Navy gets new stealth frigate, second India-built submarine

The Indian Navy on Saturday received its first India-made stealth frigate with defence minister Rajnath Singh launching the `INS Nilgiri’, one of seven such ships being built at the Mazagon Dock Shipbuilders Limited in Mumbai. 

INS ‘Nilgiri’ is equipped with the best platforms, weapons and sensors to deal with any conventional and unconventional threats to India’s maritime interests, defence minister Rajnath Singh said at the cpmmisioning ceremony in Mumbai on Saturday. 

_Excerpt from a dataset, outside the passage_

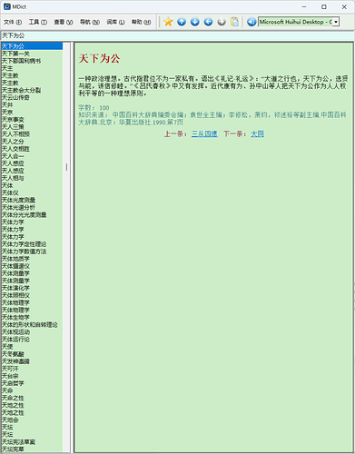Click the speaker pronunciation icon

click(251, 22)
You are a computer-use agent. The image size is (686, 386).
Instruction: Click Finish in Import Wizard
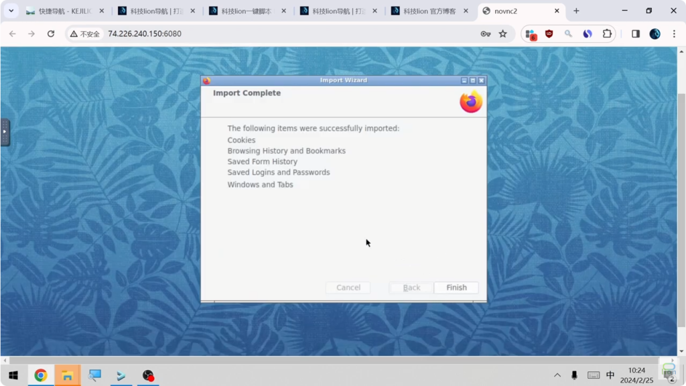click(x=456, y=287)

INS Nilgiri is the first ship of Project17A. Project 17A frigates is a design derivative of the Shivalik class stealth frigates with much more advanced stealth features and indigenous weapons and sensors. These frigates are being built using integrated construction methodology. The P17A frigates incorporate new design concepts for improved survivability, sea keeping, stealth and ship manoeuvrability.

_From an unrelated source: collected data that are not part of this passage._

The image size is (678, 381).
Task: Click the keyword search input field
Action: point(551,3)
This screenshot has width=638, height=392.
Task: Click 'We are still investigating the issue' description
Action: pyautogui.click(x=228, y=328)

The defence ninister also commissioned the largest dry dock of Indian Navy - The Aircraft Carrier Dock at the Naval Dockyard in Mumbai. He termed it as an “edifice of modern India”.

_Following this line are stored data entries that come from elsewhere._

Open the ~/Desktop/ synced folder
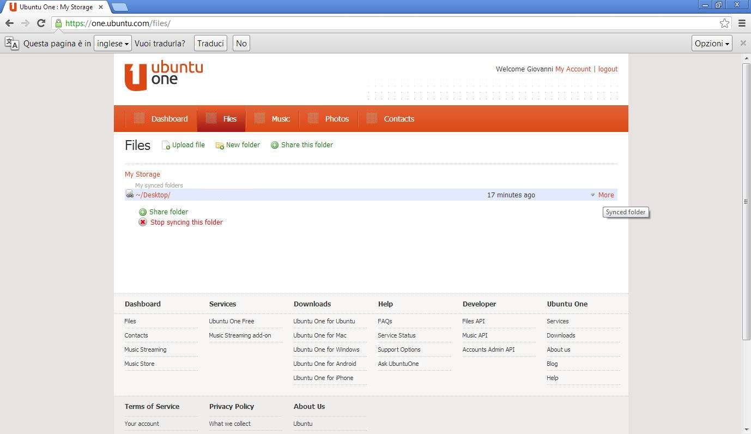The height and width of the screenshot is (434, 751). [153, 195]
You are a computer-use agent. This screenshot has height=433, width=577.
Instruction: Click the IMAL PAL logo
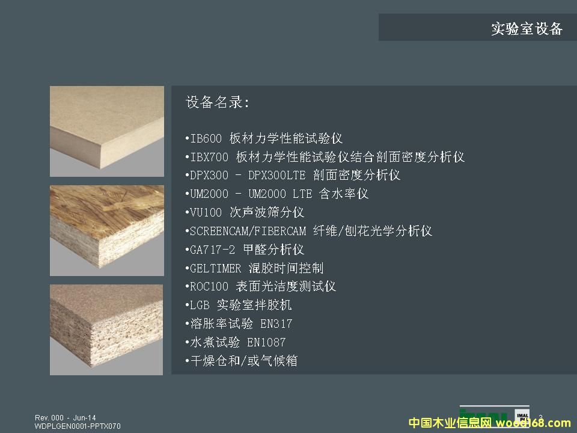[x=521, y=416]
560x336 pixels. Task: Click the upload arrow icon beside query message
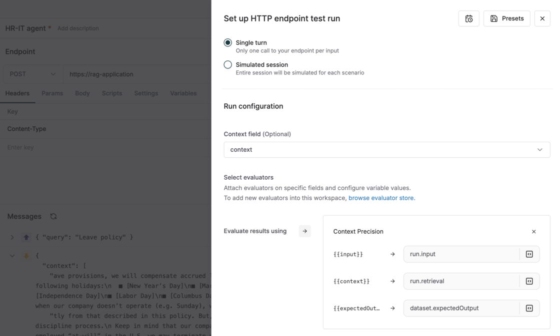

Rajnath Singh also presided over the commissioning ceremony of indigenously built submarine INS Khanderi in Mumbai on Saturday. 
INS Khanderi is the second of Kalvari Class diesel electric attack submarines of the Indian Navy. It has been built in India to the French Scorpene design and is the second submarine of the Project-75. Built indigenously by Mazagon Dock Shipbuilders Limited, INS Khanderi is a lethal addition to Navy’s conventional submarine arsenal and is designed for silent and stealthy sub-surface operations.
INS Khanderi is the follow-on to INS Kalvari, which was the first of the French origin Scorpene class submarines being indigenously constructed in India and commissioned by the prime minister in 2017.
First put out to sea in 2017, INS Khanderi has undergone comprehensive sea trials, torpedo and missile firings to validate her fighting capability. She was handed over to the Indian Navy on completion of trials on 19 September 2019. At 67.5 meters long and 12.3 meters high, Khanderi embodies cutting edge technologies that ensure stealthy, silent operations underwater and is equipped with an array of torpedoes, missiles and sensors that enable her to detect, identify and destroy enemy targets.
The first submarine was commissioned into the Indian Navy on 6 December 1968 and was decommissioned on 18 October 1989 after 20 years of service to the nation.
Rajnath Singh said due impetus has been given for timely acquisition of state-of-the-art weapons, sensors and platforms, adding that the government has given more freedom and support to armed forces to take decisions in the nation’s interest. “We are committed to far-reaching changes in our defence preparedness”, he said.
“You cannot buy a confident Navy. A confident Navy is always built by a confident Government”, Raksha Mantri said, adding that the Indian Navy has the confidence which no other country in the Indian Ocean possesses.
Rajnath Singh urged not just the security forces, but every citizen of the country to stay alert and united to meet any future challenges. “We have to be on the guard against state and non-state actors from across the border”, he said.
Underlining the importance of Oceans in development trajectory of a nation, the defence minister said, oceans are gateway of opportunities as well as grave threats if the maritime forces are not alert. He said, the Indian Navy should be the last men standing in the Indian Ocean Region. “We need to safeguard the sea lanes of Indian Ocean to maintain and promote peace & trade in the region. We care about the Indian Ocean & we will take strong action if anyone tries to disturb the peace”, he added.